This devastating story about Jahi McMath, a young woman who suffered a terrible complication of surgery (and might not have had she received closer attention) is worth reading in and of itself, but the questions it raises about the commonly accepted idea of “brain death” are all the more compelling:
In less than six months, they completed a report, which they published in the Journal of the American Medical Association. The only citation in the article was from a speech by the Pope. They proposed that the irreversible destruction of the brain should be defined as death, giving two reasons: to relieve the burden on families and hospitals, which were providing futile care to patients who would never recover, and to address the fact that “obsolete criteria for the definition of death can lead to controversy in obtaining organs for transplantation,” a field that had developed rapidly; in the previous five years, doctors had performed the world’s first transplant of a pancreas, a liver, a lung, and a heart. In an earlier draft, the second reason was stated more directly: “There is great need for the tissues and organs of the hopelessly comatose in order to restore to health those who are still salvageable.” (The sentence was revised after Harvard’s medical dean wrote that “the connotation of this statement is unfortunate.”)
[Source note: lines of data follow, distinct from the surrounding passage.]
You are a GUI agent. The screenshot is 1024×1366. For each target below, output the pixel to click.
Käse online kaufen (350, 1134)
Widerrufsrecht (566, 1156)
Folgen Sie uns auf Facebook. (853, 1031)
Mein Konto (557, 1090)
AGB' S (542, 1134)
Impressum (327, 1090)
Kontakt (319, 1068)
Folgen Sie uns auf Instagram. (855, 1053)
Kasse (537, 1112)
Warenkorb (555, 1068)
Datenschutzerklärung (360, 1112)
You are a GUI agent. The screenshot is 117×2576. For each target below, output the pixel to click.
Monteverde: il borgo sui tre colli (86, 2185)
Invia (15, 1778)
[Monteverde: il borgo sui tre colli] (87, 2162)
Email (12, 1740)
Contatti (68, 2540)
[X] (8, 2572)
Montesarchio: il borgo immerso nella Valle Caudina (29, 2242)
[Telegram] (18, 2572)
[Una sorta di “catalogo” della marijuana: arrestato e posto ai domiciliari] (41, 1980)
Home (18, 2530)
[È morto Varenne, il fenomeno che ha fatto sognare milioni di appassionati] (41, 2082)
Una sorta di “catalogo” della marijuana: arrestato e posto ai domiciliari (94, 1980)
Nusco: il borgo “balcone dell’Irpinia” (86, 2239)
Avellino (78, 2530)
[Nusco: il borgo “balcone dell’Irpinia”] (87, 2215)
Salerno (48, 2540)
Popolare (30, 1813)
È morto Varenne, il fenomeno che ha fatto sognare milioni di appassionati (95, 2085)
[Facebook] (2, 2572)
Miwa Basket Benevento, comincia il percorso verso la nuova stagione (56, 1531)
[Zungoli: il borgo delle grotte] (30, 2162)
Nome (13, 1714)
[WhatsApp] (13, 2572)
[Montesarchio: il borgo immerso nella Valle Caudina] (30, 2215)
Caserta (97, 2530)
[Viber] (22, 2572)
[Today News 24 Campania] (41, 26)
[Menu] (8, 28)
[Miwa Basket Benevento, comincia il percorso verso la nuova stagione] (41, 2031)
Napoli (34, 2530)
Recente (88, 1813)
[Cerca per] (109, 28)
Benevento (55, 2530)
In the next twelve years, twenty-seven states rewrote their definitions of death to conform to the Harvard committee’s conclusions. Thousands of lives were prolonged or saved every year because patients declared brain-dead—a form of death eventually adopted by the United Kingdom, Canada, Australia, and most of Europe—were now eligible to donate their organs. The philosopher Peter Singer described it as “a concept so desirable in its consequences that it is unthinkable to give up, and so shaky on its foundations that it can scarcely be supported.” The new death was “an ethical choice masquerading as a medical fact,” he wrote.
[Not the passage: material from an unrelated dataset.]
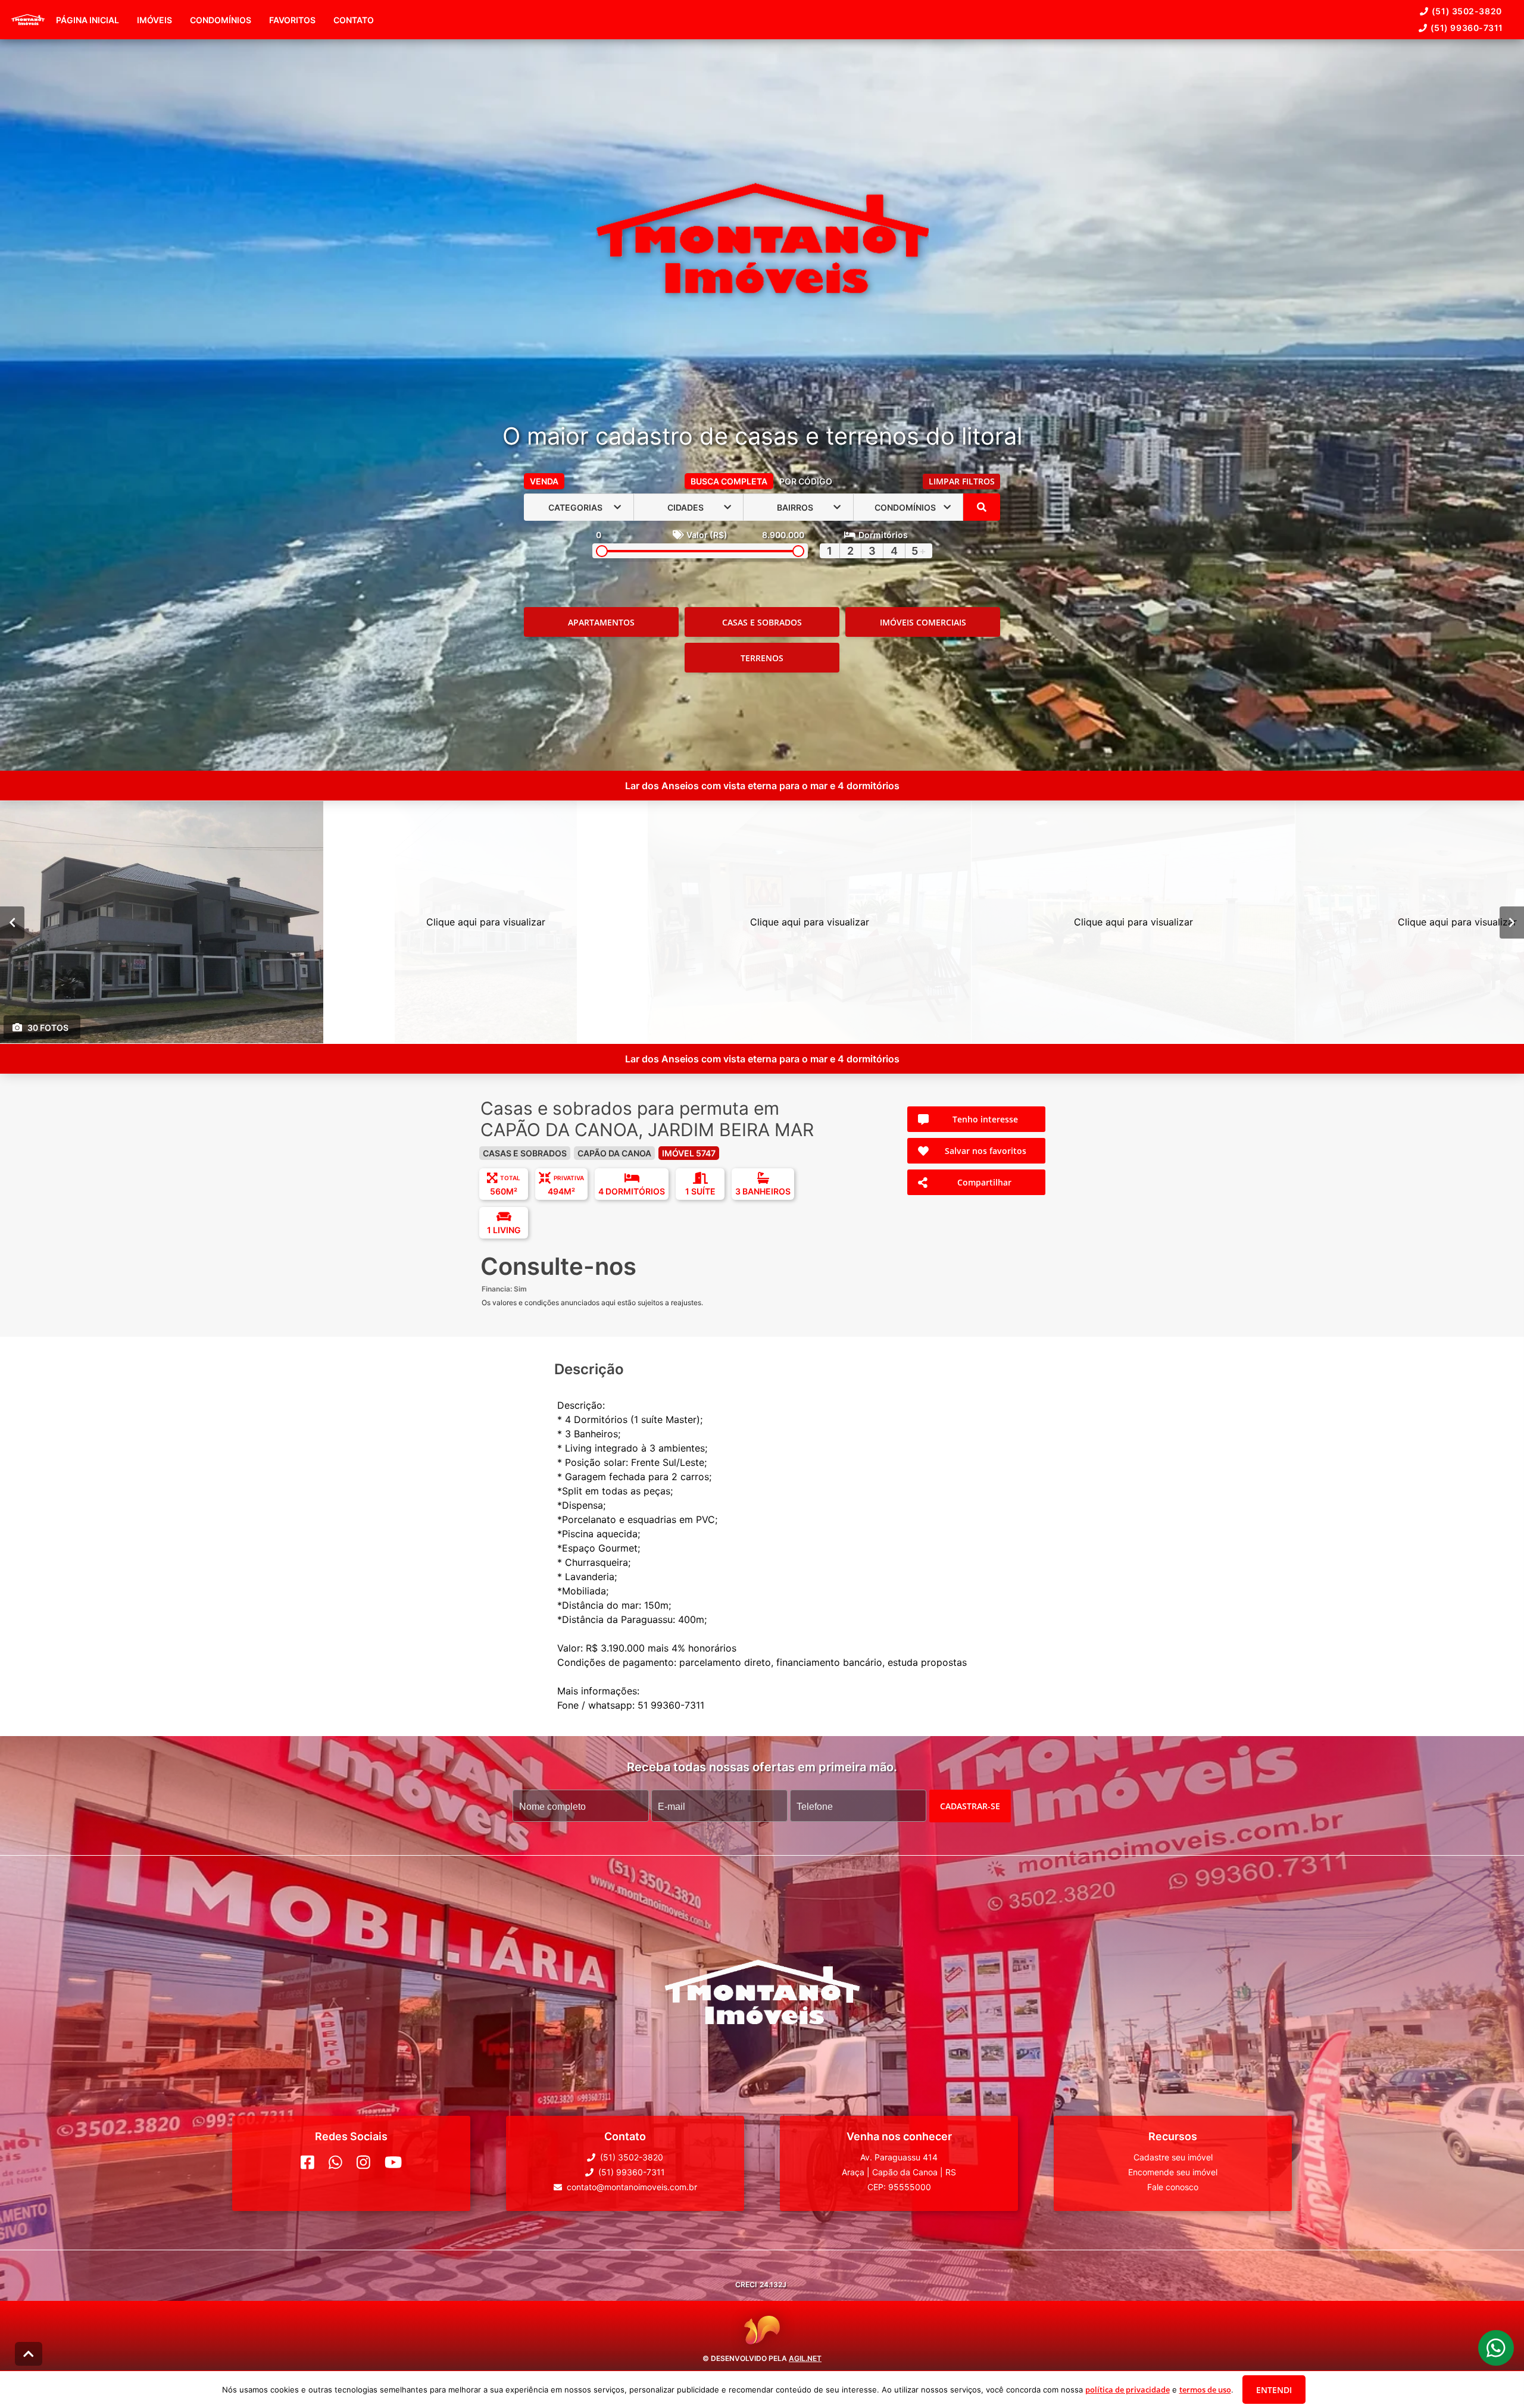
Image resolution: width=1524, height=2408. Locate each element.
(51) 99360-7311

[…] The commission’s staff philosopher, Daniel Wikler, a professor at Harvard and the first staff ethicist for the World Health Organization, told me that he didn’t think the commission’s theory of death was supported by the scientific facts it cited. “I thought it was demonstrably untrue, but so what?” he said. “I didn’t see a downside at the time.”
The original impetus for making “brain death” the criterion for death was a noble one — the medical community wanted clarity on when they could harvest organs for transplantation. This impetus seems to have worked out pretty well; in my experience the concept of brain death is remarkably effective at helping people to allow their family members to die. But it’s a definition made up by people who value their ability to think very highly and a definition that centers our dignity and life around our cognitive capacity — which I think is incredibly dangerous for vulnerable people who might not be able to think as well. If someone whose brain is not working at all is legally dead, then someone whose brain is maybe functioning at about 20% might well find their own legal rights significantly curtailed or eliminated.
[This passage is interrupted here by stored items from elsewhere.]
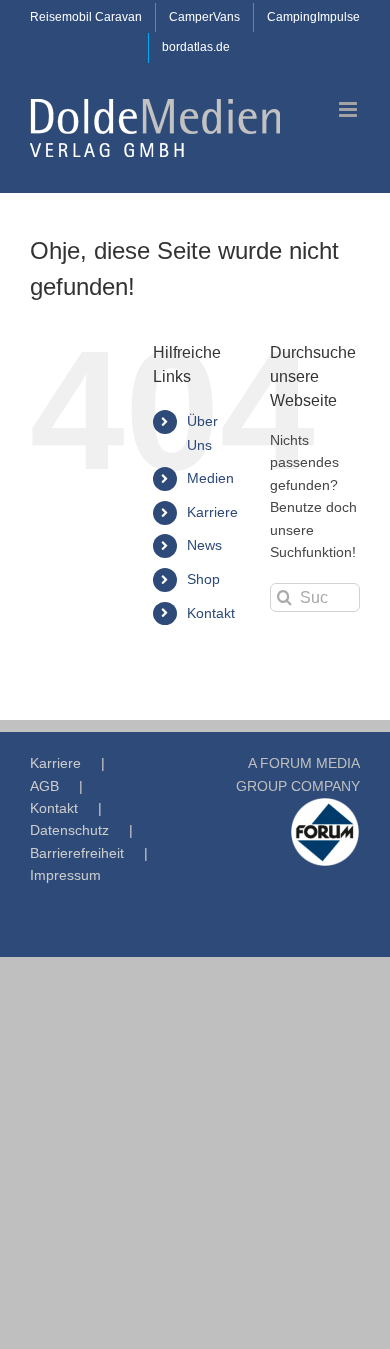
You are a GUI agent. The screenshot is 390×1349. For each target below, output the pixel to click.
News (204, 545)
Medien (210, 478)
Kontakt (211, 613)
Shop (203, 579)
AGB (44, 786)
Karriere (212, 512)
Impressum (65, 875)
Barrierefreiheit (77, 853)
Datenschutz (69, 830)
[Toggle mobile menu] (349, 109)
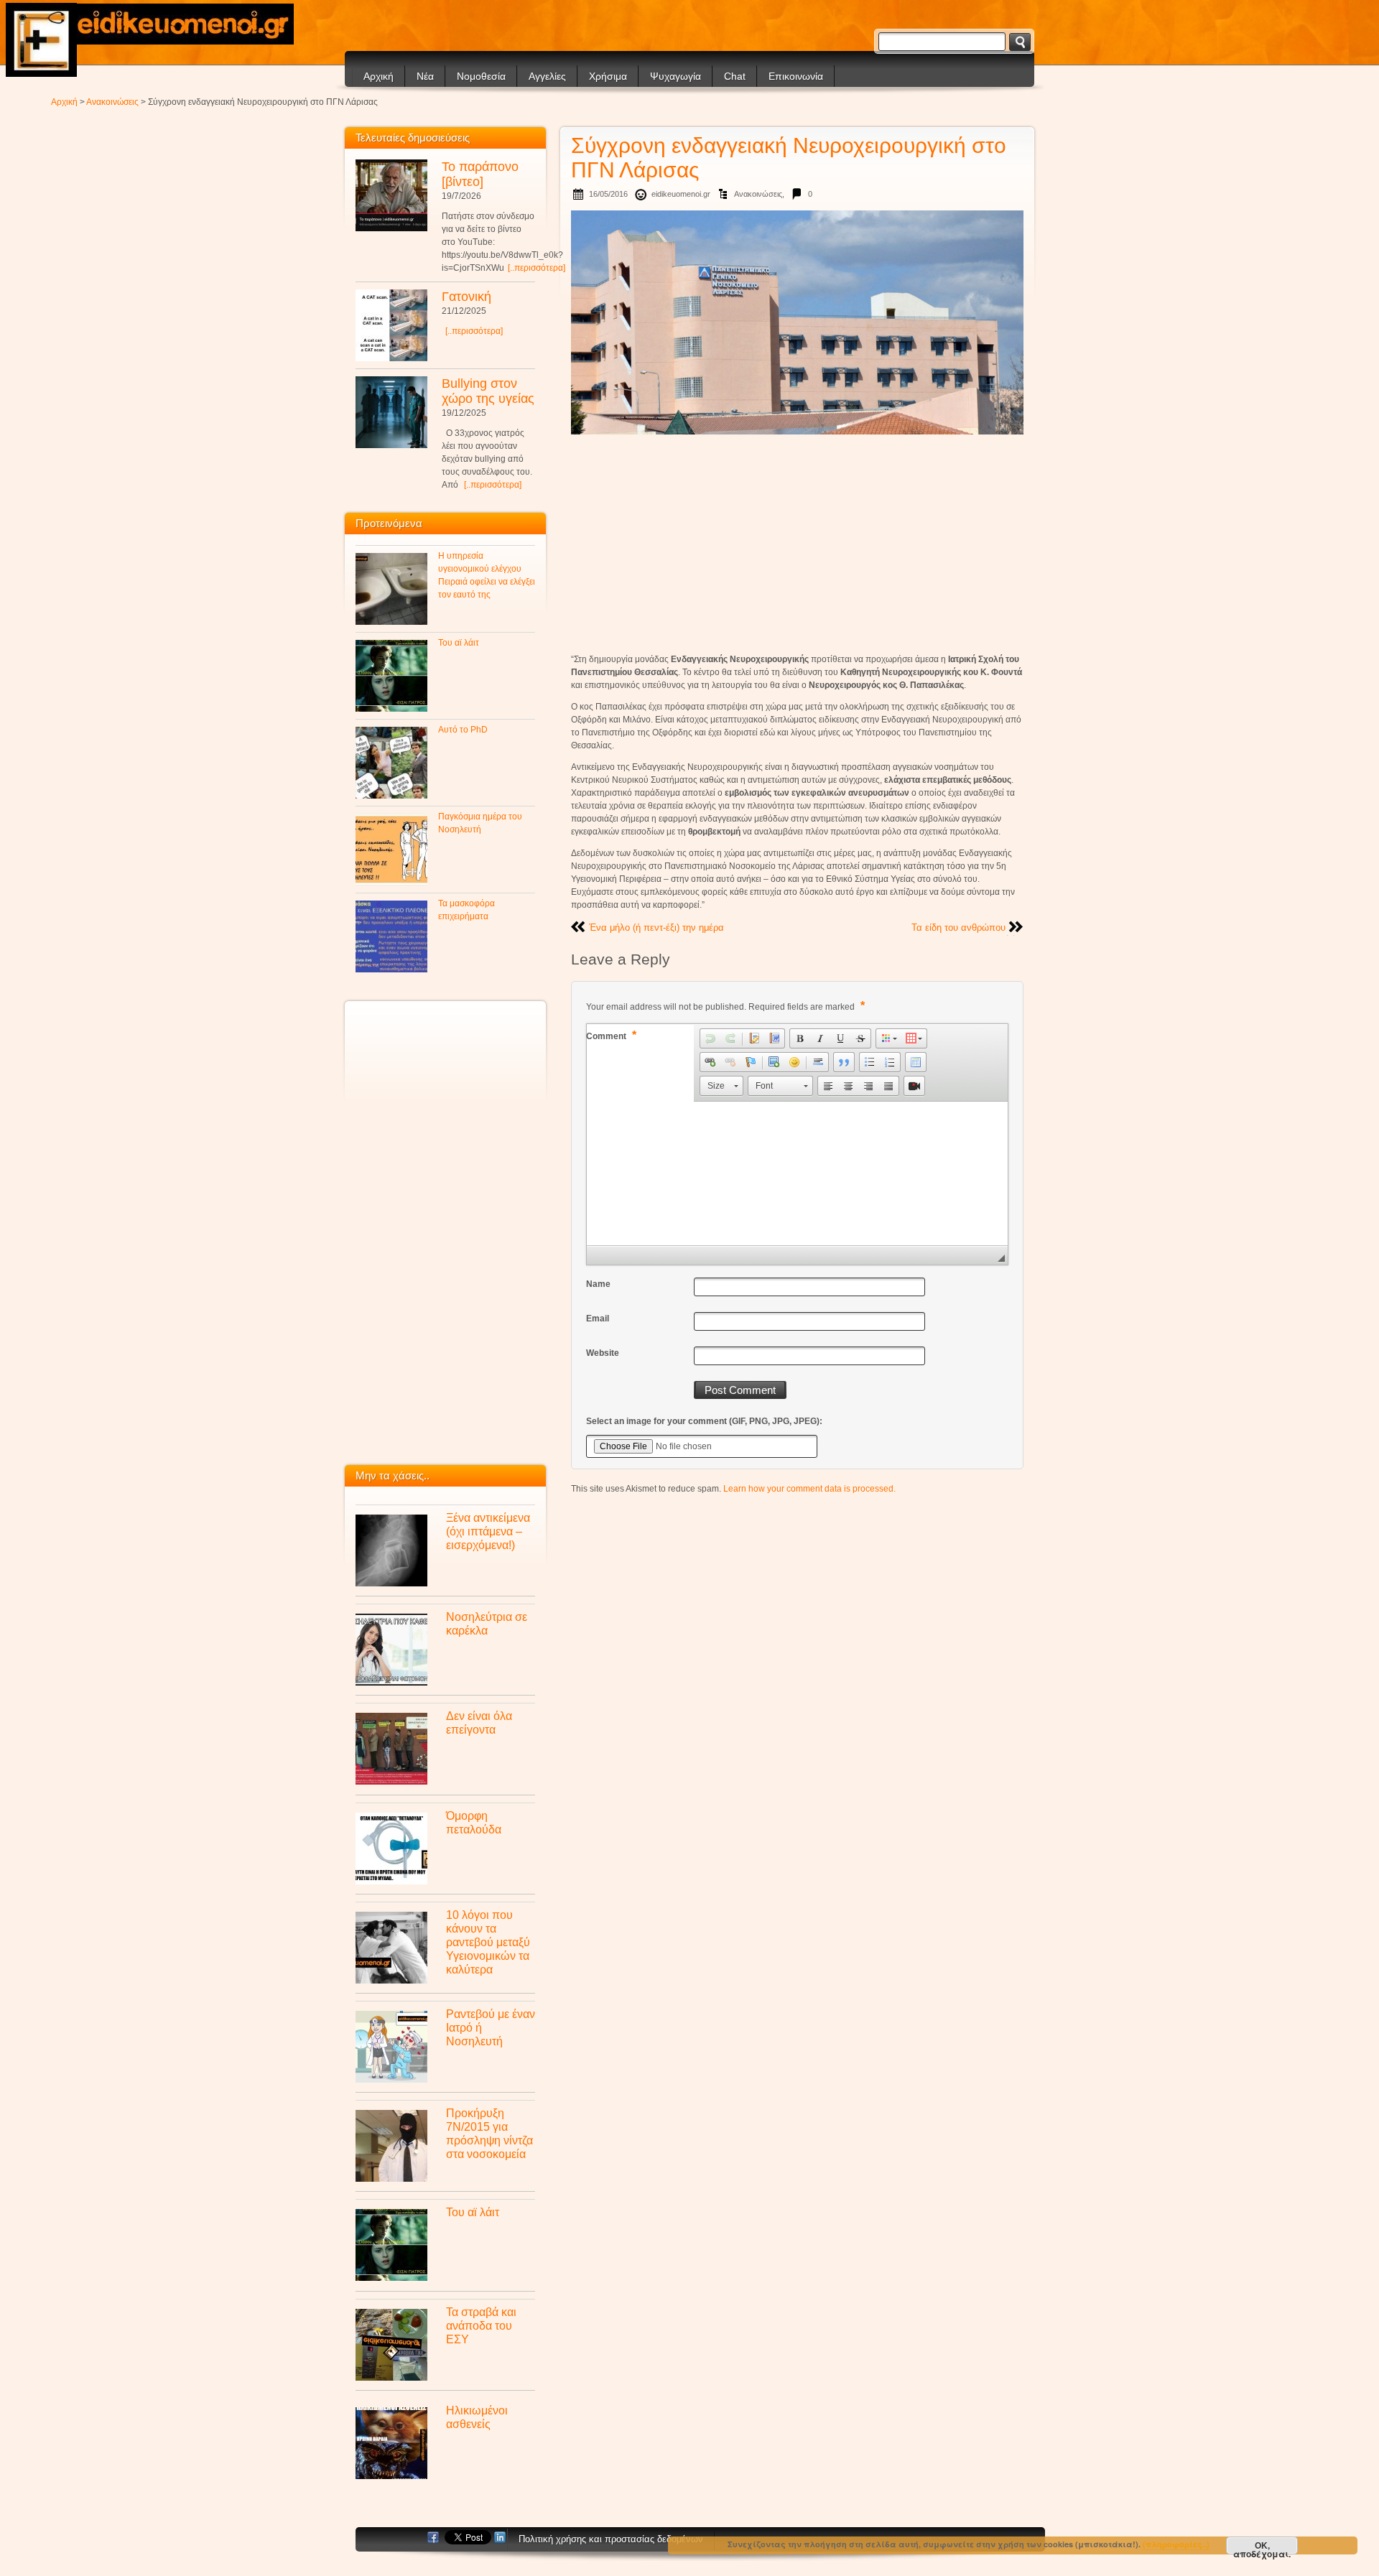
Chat (735, 76)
Now, I think that dying people should generally be allowed to die, and people who have had so much of their brain obliterated by a lack of oxygen almost always fall into the category of “dying people”. (I wrote about this more here.) I respect the choices of Nailah Winkfield (Jahi’s mother), but I would never choose them for myself or my family because I don’t think a dying person is honored by artificially feeding and ventilating him or her. Yet if we want to be scientifically rigorous and ethically appropriate, we have to allow this ambiguity to persist until the heart stops beating. (For a more thoughtful defense of brain death, you can read here.)
Does that make things more difficult and complicated? Yes. Is it better than the nebulous “brain death” criteria? Yes.